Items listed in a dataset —
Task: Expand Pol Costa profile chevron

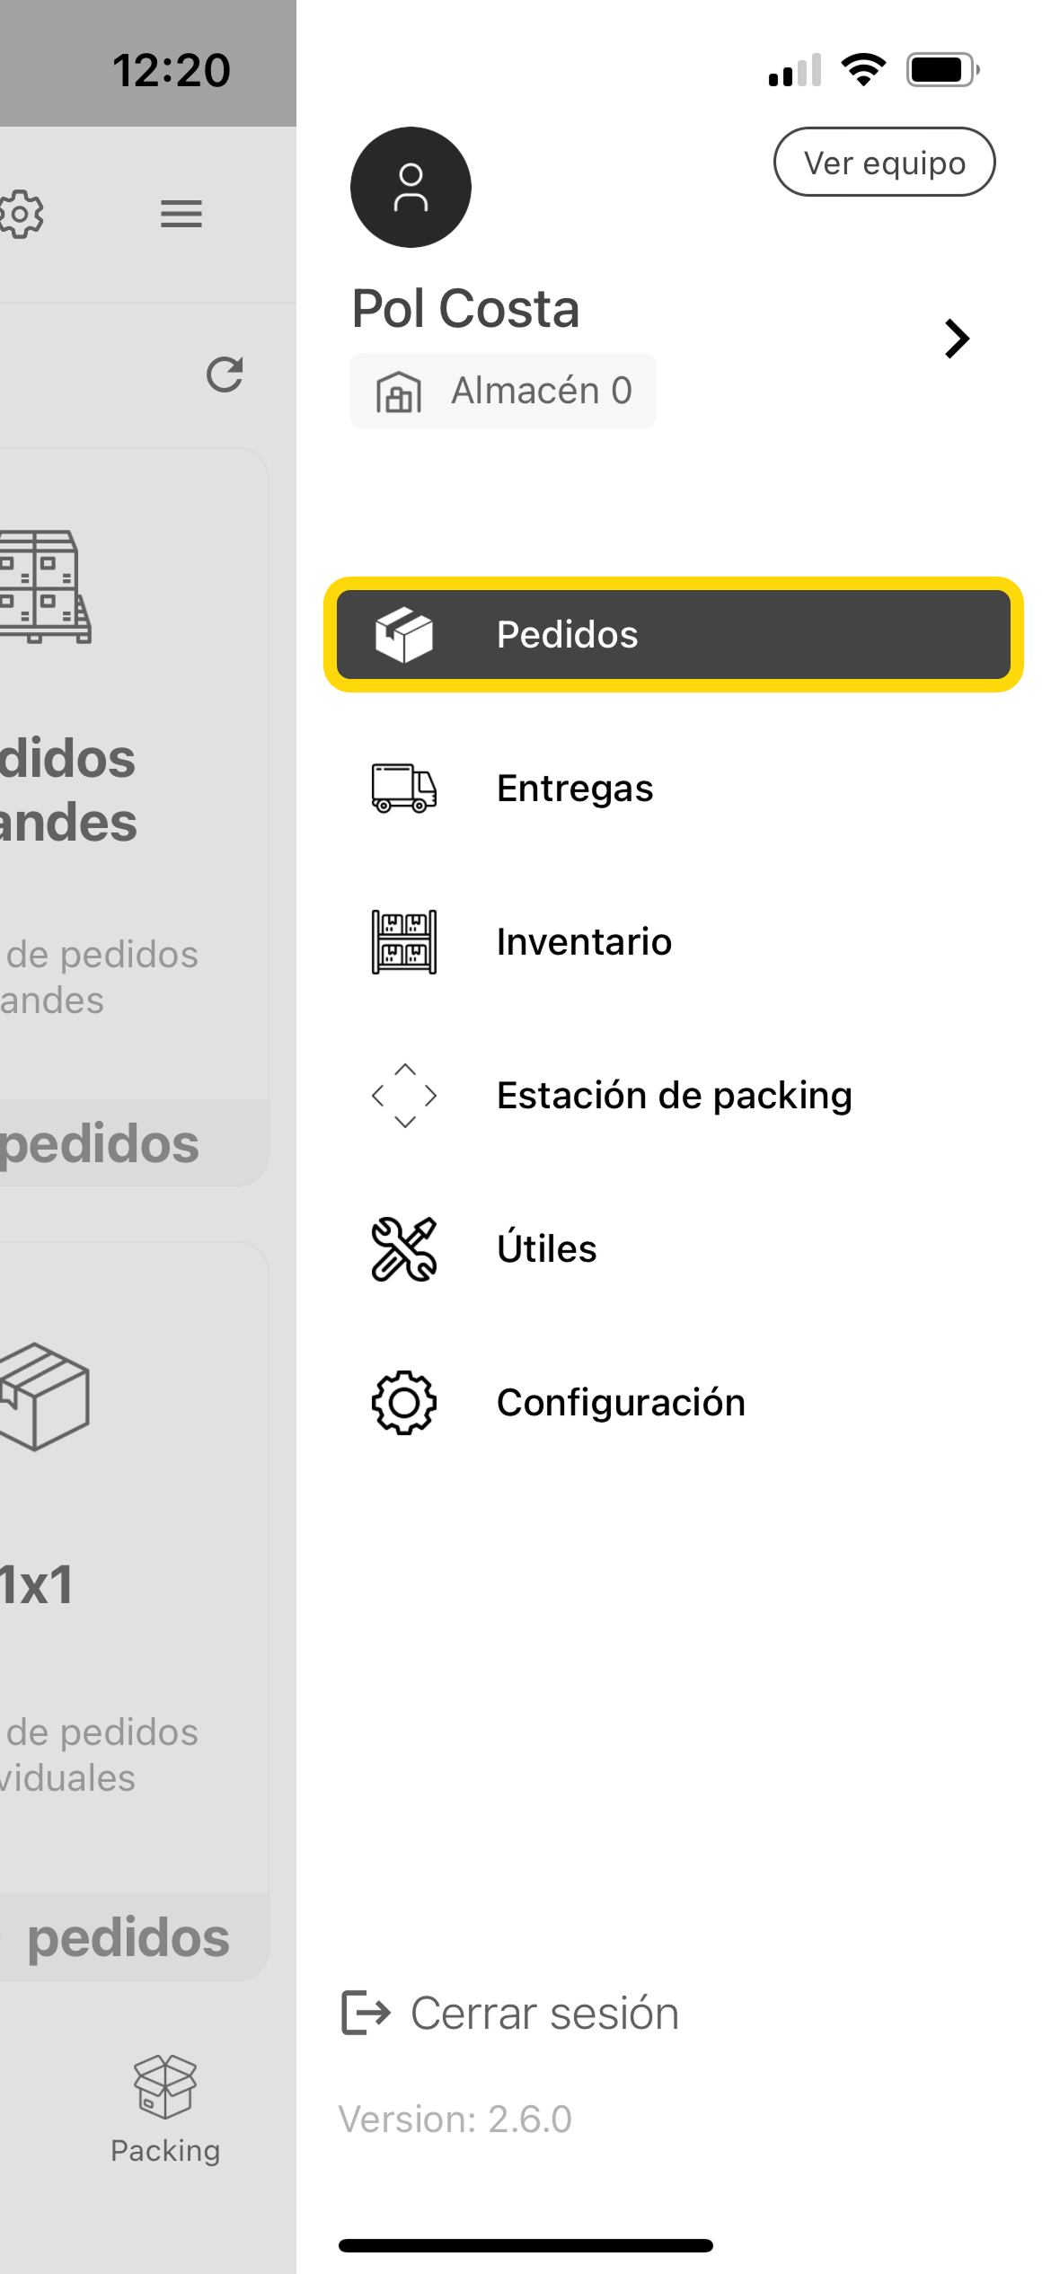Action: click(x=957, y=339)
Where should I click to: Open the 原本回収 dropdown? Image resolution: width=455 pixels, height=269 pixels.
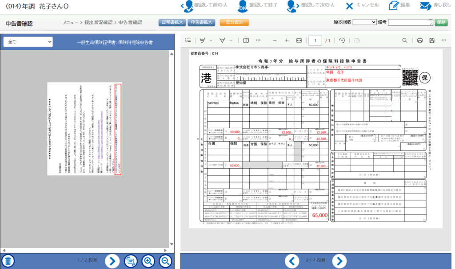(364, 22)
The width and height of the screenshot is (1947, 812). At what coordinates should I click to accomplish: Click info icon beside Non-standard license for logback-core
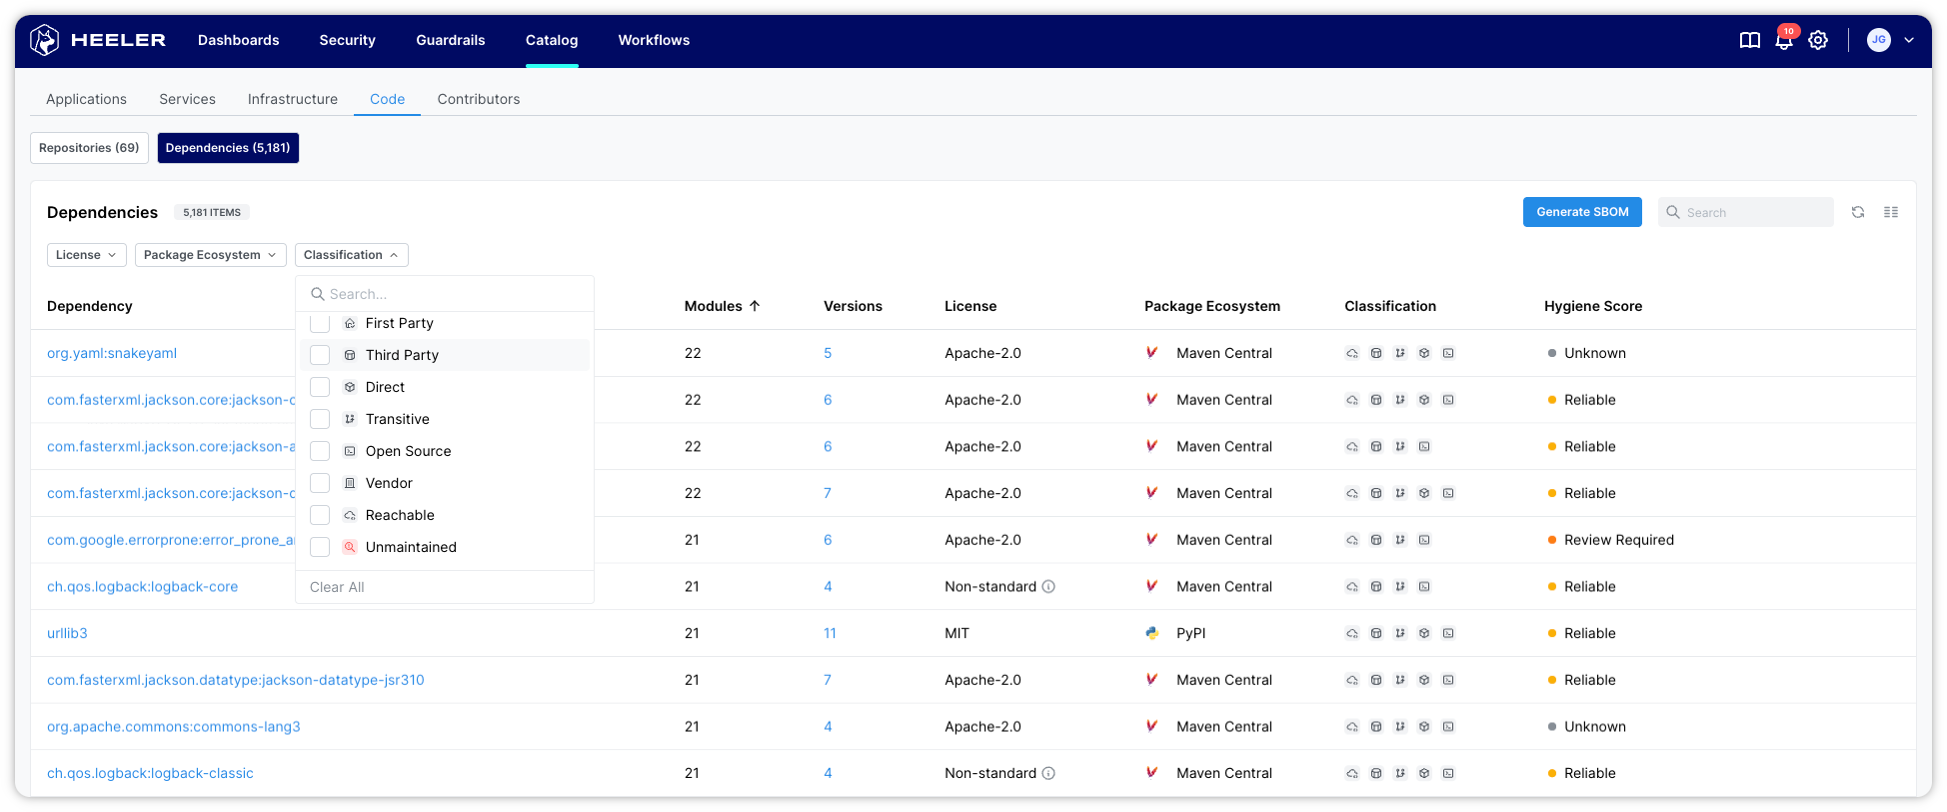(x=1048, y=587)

Exercise directions — Nothing in the records should be changed in the copy, but the pictures must be left out.

Solution to the exercise —
Task: Expand Pol Costa profile chevron

Action: click(x=957, y=339)
Where should I click to: Open the 原本回収 dropdown? Image resolution: width=455 pixels, height=269 pixels.
(364, 22)
The width and height of the screenshot is (1947, 812). At what coordinates should I click to accomplish: Click info icon beside Non-standard license for logback-core
(x=1048, y=587)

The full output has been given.